WO2021040089A1

WO2021040089A1 - Method for expanding ontology data in heterogenous topic document on basis of image similarity

Info

Publication number: WO2021040089A1
Application number: PCT/KR2019/011054
Authority: WO
Inventors: 이대희; 이준성; 백인호
Original assignee: 주식회사 테크플럭스
Priority date: 2019-08-29
Filing date: 2019-08-29
Publication date: 2021-03-04

Abstract

Topic modelling is used to classify words with regard to each topic. If a user configures major words and a hierarchy in a specific topic, parse tree information is produced, thereby extracting words similar to the hierarchy of the major words configured by the user. The extracted words are used to extract word embedding, and the similarity between the major words selected by the user and the word embedding is used to extract words having a high degree of relation. This series of processes is repeated to extend ontology (semantic-graph) information having hierarchy and relation information regarding words of interest of the user.
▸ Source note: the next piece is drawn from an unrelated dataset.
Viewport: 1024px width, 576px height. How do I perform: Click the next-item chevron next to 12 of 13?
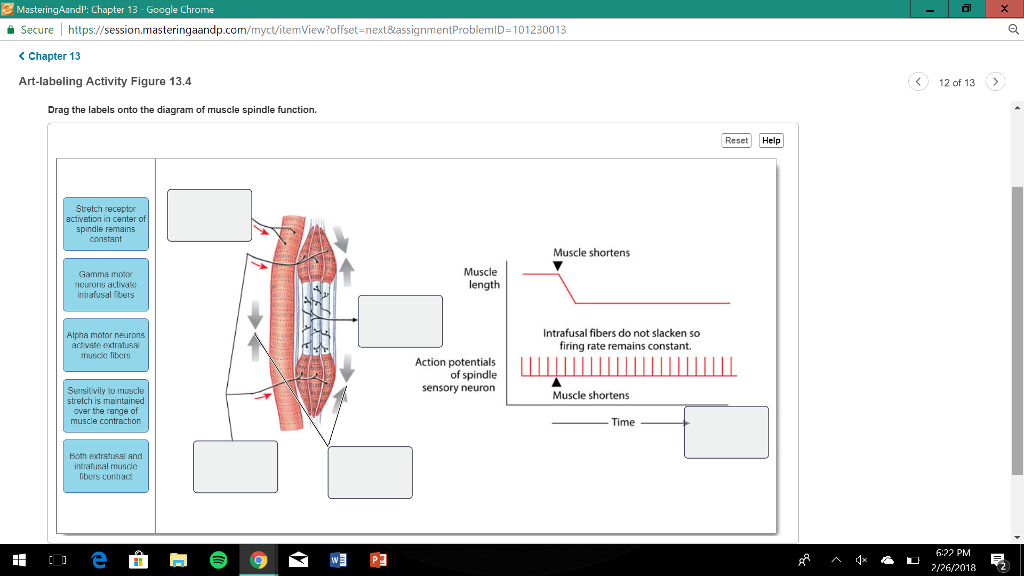(996, 81)
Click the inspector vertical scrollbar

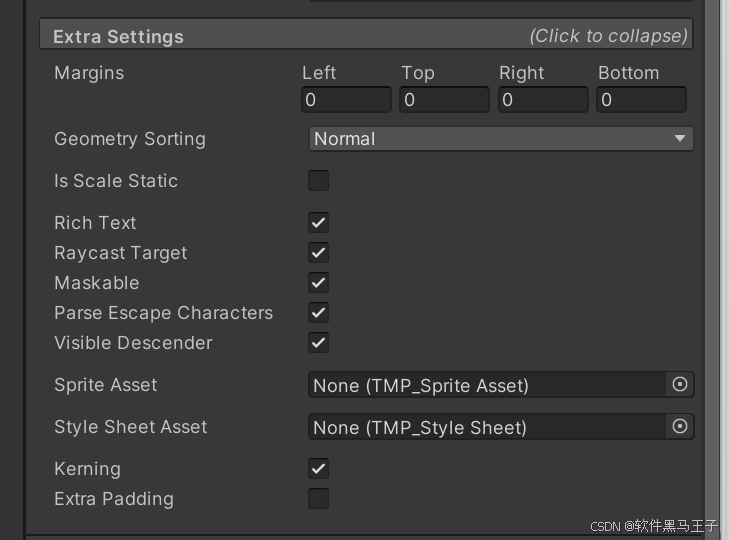[712, 270]
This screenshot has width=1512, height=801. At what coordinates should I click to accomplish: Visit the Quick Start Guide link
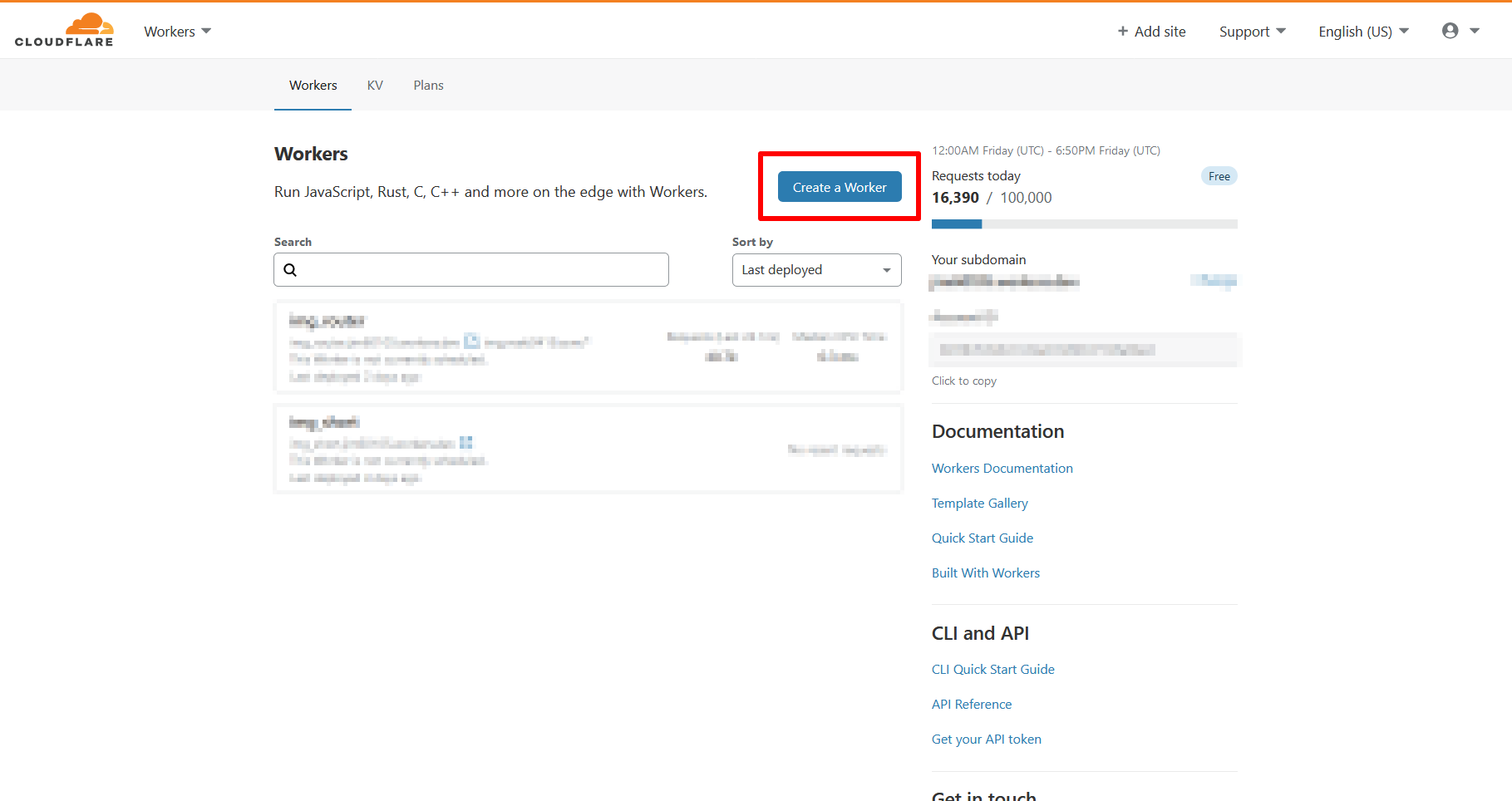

The word embedding extraction method may be changed to a parse tree method. In this case, the hierarchy of words extracted by parse analysis is used such that, by applying an SVD method, the ontology information selected by the user is expanded. In addition, an area of interest of a representative image is selected from the expanded ontology information, and a document having similar image information is extracted from a heterogenous topic document, thereby expanding the user ontology information.

Description

Image similarity-based, method of expanding ontology data in heterogeneous topic documents

The present invention relates to a method of extending ontology information (ontology, sematic graph) representing the hierarchical structure and connection information of a key word selected by a user by using a topic modeling method in the field of natural language processing and image processing analysis. to be.

By extracting feature vectors from text and image information, each information can be classified for each topic. For this topic modeling, SVD (singular value decomposition) and LDA (latent dirichlet allocation) methods can be applied.

Ontology information can be configured by using relational and hierarchical information between each main information by using text and image information classified by topic modeling.

In the US9892194 patent, a method of determining the hierarchical structure by applying weights based on important paragraphs was proposed, in the US9449051 patent, the hierarchical structure was determined by considering the frequency of occurrence of words by topic, and the US10216829 patent calculated topic probability for a group of words I did.

The present invention is a method of extending ontology (knowledge-graph, sematic-graph) information that satisfies hierarchy with high connection to a word of interest of a user in a large number of documents. It is also a method of topic modeling using both text and image information. The purpose of this study is to propose a method of expanding ontology (knowledge-graph, sematic-graph) information that satisfies the hierarchy information (hierarchy) with high connectivity for the user's interest word and image region of interest in a big data document.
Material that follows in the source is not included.